*** LISTED RECORDS ***

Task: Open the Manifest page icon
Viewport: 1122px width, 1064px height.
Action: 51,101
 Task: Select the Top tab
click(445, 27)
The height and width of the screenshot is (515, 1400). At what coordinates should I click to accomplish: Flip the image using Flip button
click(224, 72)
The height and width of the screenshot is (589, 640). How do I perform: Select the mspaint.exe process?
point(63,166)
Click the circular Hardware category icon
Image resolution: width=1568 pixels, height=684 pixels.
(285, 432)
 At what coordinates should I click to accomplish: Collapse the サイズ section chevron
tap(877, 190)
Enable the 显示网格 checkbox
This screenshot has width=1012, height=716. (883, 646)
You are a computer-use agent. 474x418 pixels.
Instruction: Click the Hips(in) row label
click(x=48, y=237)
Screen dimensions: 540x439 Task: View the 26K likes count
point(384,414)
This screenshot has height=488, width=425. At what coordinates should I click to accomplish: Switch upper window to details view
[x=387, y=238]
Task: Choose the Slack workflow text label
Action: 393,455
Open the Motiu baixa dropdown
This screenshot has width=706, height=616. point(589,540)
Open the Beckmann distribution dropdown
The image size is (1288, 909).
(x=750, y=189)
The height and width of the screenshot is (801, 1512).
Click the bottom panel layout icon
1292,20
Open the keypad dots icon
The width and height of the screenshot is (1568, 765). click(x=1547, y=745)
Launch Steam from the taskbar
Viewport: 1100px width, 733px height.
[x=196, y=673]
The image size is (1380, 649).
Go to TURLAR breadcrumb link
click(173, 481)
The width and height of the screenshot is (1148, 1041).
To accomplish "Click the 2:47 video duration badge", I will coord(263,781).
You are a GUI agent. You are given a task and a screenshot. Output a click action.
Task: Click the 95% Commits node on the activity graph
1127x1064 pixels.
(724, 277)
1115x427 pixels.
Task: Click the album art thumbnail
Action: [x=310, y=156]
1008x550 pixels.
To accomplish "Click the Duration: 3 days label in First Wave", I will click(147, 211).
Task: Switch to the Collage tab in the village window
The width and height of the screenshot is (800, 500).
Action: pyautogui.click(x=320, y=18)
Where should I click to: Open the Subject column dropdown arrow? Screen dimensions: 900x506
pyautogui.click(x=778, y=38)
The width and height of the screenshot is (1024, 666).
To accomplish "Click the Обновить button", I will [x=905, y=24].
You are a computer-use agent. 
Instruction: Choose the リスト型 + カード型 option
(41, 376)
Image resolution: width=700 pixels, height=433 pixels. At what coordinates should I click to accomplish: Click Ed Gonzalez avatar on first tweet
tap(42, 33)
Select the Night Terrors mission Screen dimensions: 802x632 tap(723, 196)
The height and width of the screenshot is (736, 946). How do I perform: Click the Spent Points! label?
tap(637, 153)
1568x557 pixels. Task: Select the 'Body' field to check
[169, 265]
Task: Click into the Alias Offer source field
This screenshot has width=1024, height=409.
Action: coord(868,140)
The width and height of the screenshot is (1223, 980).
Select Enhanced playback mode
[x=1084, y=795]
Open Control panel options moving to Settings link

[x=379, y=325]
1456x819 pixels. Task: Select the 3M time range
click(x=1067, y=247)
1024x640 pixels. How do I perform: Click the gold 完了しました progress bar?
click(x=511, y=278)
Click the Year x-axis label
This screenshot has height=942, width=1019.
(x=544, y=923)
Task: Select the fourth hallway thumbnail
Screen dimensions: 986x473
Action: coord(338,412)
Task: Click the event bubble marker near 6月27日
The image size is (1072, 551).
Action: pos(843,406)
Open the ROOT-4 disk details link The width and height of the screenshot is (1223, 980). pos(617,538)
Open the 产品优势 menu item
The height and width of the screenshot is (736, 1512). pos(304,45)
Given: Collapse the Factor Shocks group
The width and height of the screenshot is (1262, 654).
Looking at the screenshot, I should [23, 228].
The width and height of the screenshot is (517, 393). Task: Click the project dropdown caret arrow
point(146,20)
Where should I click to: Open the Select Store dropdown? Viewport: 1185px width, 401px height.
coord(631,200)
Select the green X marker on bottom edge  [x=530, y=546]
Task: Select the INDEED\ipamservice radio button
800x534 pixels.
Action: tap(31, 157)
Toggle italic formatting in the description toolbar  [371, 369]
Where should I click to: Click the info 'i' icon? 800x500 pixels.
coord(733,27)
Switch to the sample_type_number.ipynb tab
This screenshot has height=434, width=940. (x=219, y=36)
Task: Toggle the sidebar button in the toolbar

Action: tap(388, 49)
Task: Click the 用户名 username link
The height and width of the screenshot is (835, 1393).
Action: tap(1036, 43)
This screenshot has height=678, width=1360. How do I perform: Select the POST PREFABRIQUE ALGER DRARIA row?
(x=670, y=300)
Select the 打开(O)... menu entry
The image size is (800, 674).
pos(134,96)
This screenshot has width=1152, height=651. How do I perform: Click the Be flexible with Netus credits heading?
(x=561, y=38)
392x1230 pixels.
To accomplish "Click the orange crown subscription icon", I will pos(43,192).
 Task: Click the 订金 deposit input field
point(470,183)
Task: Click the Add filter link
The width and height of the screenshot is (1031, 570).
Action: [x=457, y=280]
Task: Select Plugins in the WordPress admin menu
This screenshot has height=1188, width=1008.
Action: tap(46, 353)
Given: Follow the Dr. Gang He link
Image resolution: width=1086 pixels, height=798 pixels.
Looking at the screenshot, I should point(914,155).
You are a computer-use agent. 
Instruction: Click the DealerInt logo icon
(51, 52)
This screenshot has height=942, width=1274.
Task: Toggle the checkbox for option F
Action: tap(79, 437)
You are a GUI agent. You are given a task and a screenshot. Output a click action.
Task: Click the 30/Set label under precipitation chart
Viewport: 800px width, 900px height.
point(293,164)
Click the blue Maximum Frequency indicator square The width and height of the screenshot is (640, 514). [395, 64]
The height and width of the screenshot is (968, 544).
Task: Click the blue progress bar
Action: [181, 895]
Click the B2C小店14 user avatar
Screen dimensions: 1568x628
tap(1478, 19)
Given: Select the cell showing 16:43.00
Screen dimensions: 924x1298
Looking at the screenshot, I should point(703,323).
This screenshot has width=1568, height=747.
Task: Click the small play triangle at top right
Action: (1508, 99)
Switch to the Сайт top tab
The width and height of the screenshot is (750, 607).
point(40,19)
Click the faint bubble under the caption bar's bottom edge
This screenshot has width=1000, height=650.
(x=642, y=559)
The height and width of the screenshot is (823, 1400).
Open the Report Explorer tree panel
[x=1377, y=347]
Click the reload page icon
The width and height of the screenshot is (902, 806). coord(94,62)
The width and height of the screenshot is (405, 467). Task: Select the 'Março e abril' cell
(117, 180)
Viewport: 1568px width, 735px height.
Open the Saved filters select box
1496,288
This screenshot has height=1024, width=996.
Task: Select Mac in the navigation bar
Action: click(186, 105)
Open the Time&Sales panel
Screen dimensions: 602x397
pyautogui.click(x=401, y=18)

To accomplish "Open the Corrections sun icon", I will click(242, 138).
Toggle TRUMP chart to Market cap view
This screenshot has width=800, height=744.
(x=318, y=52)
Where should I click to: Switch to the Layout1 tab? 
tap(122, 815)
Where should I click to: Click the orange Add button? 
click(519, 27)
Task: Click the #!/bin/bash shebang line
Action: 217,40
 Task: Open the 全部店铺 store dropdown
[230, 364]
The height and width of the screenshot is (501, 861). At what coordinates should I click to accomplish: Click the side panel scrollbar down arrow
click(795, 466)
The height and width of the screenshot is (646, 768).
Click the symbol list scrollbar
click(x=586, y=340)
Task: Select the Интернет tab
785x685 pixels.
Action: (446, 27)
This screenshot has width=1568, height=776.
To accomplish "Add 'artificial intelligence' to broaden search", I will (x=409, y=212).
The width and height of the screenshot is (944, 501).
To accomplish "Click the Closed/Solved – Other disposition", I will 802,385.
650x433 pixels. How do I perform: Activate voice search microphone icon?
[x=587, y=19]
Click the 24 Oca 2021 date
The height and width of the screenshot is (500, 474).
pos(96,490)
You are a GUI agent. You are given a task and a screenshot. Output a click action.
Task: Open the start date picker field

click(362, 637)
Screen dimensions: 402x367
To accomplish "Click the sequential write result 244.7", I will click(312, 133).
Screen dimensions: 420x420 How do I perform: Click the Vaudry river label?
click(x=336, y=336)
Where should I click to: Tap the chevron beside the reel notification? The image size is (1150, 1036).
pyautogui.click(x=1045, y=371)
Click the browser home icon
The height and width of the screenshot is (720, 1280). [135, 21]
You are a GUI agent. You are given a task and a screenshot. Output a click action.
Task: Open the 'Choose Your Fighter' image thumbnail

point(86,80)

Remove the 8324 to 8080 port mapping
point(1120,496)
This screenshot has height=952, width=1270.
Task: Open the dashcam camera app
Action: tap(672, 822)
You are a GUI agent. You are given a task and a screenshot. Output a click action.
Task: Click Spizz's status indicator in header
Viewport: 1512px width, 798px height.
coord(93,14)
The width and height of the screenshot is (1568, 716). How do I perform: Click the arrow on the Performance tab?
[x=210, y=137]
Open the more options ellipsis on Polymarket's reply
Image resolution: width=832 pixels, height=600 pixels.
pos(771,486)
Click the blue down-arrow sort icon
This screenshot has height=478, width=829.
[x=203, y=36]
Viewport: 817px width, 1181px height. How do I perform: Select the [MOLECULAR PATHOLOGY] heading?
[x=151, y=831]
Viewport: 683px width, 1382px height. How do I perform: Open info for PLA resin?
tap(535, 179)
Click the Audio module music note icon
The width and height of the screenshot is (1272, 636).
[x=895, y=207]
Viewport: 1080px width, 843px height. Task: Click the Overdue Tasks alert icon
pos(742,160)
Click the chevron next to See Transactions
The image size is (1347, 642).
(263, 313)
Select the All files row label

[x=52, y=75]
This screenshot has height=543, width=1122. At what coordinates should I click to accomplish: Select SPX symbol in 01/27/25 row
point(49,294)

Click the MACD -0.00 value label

*** End of LISTED RECORDS ***

> [ACTIVITY]
Copy every line of the listing that contains the word "marker".

> [TASK RESULT]
Task: Click the event bubble marker near 6月27日
Select the green X marker on bottom edge  [x=530, y=546]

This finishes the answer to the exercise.